SkillAgentSearch skills...

TwitterSentimentAndCryptocurrencies

Analysis of Twitter Sentiment to discover correlations with Bitcoin and other cryptocurrencies

Install / Use

/learn @Drabble/TwitterSentimentAndCryptocurrencies
About this skill

Quality Score

0/100

Supported Platforms

Universal

README

Correlation of Twitter sentiments with the evolution of cryptocurrencies

Context and goal of the project

This project is part of the Web Mining course at the HEIG-VD for the MSE HES-SO. The students realizing the project are Antoine Drabble & Sébastien Richoz.

A cryptocurrency is a controversial digital asset designed to work as a medium of exchange that uses strong cryptography to secure financial transactions, control the creation of additional units, and verify the transfer of assets. Cryptocurrencies are extremely volatile. Four years of volatility in the stock market can be covered in a month of pricing movements in the cryptocurrency markets.

Twitter is an online news and social networking service on which users post and interact with messages known as "tweets". It is also the primary channel of communication for cryptocurrencies. Many important news are relayed (retweeted) by thousands of user and can reach a very large audience. For example, John McAfee, who has 828'338 followers at the moment, is a famous cryptocurrency user. His tweets can affect the course of a cryptocurrency up to more than 100% due to his huge audience. There are many other influential Twitter users.

The goal of this project is to propose a tool to visualize the correlation between cryptocurrencies' price in USD and a score based on the sentiment analysis of tweets, the number of followers of the user, the number of retweets and the number of likes.

In the first part we will make an historical analysis of the correlation.

In the second part we will propose a tool for the realtime visualisation of the evolution of tweets scores with cryptocurrency's price in USD.
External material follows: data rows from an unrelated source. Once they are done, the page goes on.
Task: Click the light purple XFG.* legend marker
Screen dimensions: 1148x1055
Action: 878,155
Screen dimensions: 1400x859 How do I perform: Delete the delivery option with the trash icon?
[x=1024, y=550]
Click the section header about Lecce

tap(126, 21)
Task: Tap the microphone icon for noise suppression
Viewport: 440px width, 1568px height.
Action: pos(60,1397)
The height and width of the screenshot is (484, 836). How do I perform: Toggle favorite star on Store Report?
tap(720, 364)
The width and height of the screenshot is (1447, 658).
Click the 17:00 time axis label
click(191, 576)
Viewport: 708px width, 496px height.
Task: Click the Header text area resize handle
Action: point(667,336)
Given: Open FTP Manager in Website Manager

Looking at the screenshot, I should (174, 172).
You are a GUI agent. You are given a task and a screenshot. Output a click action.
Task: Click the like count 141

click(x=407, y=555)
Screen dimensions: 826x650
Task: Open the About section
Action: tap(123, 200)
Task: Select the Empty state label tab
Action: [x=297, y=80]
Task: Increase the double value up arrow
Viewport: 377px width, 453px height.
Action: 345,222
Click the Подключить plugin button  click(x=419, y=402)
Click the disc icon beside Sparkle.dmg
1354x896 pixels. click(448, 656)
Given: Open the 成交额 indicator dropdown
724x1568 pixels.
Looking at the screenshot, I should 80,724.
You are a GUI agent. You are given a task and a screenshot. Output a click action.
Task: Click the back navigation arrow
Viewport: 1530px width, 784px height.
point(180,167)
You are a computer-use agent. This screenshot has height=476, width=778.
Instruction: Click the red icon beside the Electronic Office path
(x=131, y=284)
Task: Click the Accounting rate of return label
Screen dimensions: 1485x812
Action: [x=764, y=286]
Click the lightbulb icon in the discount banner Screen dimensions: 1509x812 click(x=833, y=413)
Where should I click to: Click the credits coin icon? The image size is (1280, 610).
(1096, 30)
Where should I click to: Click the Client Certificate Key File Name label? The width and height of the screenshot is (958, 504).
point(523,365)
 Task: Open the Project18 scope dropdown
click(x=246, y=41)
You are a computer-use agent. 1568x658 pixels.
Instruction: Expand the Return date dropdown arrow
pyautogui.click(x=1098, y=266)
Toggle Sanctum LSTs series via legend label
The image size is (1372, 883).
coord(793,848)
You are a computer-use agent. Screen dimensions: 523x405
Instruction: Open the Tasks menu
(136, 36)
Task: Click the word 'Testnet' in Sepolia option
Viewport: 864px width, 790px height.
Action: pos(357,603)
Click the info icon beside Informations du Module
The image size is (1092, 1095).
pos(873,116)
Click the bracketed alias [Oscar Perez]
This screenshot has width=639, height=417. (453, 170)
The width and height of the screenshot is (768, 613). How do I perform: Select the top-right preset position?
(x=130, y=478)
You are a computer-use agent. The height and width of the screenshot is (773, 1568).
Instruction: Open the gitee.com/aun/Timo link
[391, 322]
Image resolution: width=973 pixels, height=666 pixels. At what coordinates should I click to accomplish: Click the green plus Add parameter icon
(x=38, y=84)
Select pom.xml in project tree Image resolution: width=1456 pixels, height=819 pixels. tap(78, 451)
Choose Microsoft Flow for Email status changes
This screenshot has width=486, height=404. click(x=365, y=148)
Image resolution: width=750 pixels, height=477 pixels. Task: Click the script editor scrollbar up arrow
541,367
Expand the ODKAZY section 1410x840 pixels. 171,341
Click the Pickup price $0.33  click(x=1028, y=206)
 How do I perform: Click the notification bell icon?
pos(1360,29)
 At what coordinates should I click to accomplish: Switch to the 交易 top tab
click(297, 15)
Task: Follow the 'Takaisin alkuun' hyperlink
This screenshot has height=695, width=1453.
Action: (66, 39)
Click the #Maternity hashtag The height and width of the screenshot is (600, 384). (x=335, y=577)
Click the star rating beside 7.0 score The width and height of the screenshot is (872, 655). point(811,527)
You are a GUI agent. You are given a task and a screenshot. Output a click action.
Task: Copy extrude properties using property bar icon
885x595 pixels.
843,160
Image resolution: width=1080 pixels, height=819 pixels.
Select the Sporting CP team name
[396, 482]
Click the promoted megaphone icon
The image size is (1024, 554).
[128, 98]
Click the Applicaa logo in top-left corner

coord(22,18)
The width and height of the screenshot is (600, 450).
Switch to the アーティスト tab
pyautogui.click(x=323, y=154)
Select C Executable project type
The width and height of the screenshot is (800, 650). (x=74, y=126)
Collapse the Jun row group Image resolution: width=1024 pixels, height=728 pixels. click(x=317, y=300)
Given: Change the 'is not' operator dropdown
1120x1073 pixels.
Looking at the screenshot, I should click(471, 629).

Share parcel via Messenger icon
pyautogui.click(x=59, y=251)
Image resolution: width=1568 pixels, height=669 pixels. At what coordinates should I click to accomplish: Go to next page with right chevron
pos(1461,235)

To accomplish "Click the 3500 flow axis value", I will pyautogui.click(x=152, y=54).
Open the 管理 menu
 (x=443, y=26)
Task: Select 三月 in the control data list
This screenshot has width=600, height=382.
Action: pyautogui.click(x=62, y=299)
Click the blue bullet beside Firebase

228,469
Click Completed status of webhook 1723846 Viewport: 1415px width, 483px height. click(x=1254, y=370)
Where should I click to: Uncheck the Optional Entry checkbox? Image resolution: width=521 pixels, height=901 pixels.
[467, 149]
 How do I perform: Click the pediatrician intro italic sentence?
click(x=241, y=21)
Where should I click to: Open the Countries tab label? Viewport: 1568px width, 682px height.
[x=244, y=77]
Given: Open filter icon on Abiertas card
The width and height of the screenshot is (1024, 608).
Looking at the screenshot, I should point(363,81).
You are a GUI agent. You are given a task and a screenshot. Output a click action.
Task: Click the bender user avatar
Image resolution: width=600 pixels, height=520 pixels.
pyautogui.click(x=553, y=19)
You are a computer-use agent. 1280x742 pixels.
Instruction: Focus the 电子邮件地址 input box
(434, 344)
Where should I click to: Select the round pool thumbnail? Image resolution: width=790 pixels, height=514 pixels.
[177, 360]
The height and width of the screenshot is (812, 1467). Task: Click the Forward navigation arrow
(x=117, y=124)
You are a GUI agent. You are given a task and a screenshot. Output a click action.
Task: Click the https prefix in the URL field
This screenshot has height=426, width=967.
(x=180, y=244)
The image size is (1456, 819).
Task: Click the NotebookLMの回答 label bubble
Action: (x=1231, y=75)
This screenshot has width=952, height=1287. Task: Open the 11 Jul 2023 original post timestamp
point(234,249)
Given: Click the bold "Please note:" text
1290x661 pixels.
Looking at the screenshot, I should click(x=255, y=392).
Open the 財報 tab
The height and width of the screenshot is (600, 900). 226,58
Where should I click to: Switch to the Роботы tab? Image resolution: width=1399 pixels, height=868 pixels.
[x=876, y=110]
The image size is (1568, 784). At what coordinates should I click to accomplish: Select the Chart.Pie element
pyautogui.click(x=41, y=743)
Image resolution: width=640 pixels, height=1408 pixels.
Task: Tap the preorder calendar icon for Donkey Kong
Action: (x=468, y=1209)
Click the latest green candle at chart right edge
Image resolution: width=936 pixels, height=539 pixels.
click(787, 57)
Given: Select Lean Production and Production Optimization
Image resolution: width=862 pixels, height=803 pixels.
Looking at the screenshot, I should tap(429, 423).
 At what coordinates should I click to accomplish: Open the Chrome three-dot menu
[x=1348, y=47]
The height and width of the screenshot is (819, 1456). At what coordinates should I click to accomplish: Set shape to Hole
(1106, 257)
Planification and work distribution

Here are the steps/milestones of the project:

  1. Retrieval of the tweets from the Twitter API.
  2. Retrieval of the cryptocurrencies change to USD historical data by interval of 1 minute from the cryptocompare API.
  3. Sentiment analysis of the tweets using the VADER algorithm.
  4. Computation of a score based on the sentiment, the number of likes, the number of tweets in a time range and the number of followers of the person who tweeted.
  5. Computation and visualisation of a cross-correlation score with different lag values between the tweets scores and the cryptocurrency's change in USD.
  6. Creation of a real-time visualisation tool of the correlation between the tweets and cryptocurrency's change.
  7. This step is optional and not implemented yet. This step's goal is to train a recurrent nural network (LSTM or GRU) to predict the currency of the bitcoin based on the tweets scores and the cryptocurrenciy's change. And automate the purchase and the sale of the cryptocurrency with the trained network.

Below is the list of the task that each member of the team worked the most on. Note that we worked together on many tasks and on the analysis of the problems.

Antoine:

  • Extraction/Preprocessing of tweets
  • Cross-correlation analysis

Sébastien.

  • Extraction of the currencies
  • Real-time correlation viewer

Data sources and quantity

Two data sources where needed to retrieve the information: one for the tweets and one for the cryptocurrency.

Twitter

The Twitter API is the source for all the tweets. It is limited to 450 requests of maximum 100 tweets per 15 minutes with the App login. It can only retrieve tweets 7 days old at most. We have retrieved around 20 days of tweets which represent ~1'120'000 tweets for the Bitcoin (BTC). We also retrieved around 10 days for two other cryptocurrencies. ~2500 tweets for Nexo (NEXO) and 15'000 for Zilliqa (ZIL).

To make searches in the Twitter API you must use the query operators to match on multiple keywords. Here is an example of a query for the Bitcoin related tweets.

  • bitcoin OR #BTC OR #bitcoin OR $BTC OR $bitcoin

For each tweets we extracted the following informations:

  • ID
  • Text
  • Username
  • Number of followers of the user
  • Number of retweets
  • Number of likes
  • Creation date

At this step we also filtered the non english tweets by specifying it to the Twitter API.

Cryptocurrencies

Bitcoin is a cryptocurrency and worldwide payment system. It is the first decentralized digital currency, as the system works without a central bank or single administrator. The system was designed to work as a peer-to-peer network, a network in which transactions take place between users directly, without an intermediary. The Bitcoin currently has a market cap of 28'256'866'432 and a price of ~7500$ for 1 Bitcoin making it the largest cryptocurrency in the world.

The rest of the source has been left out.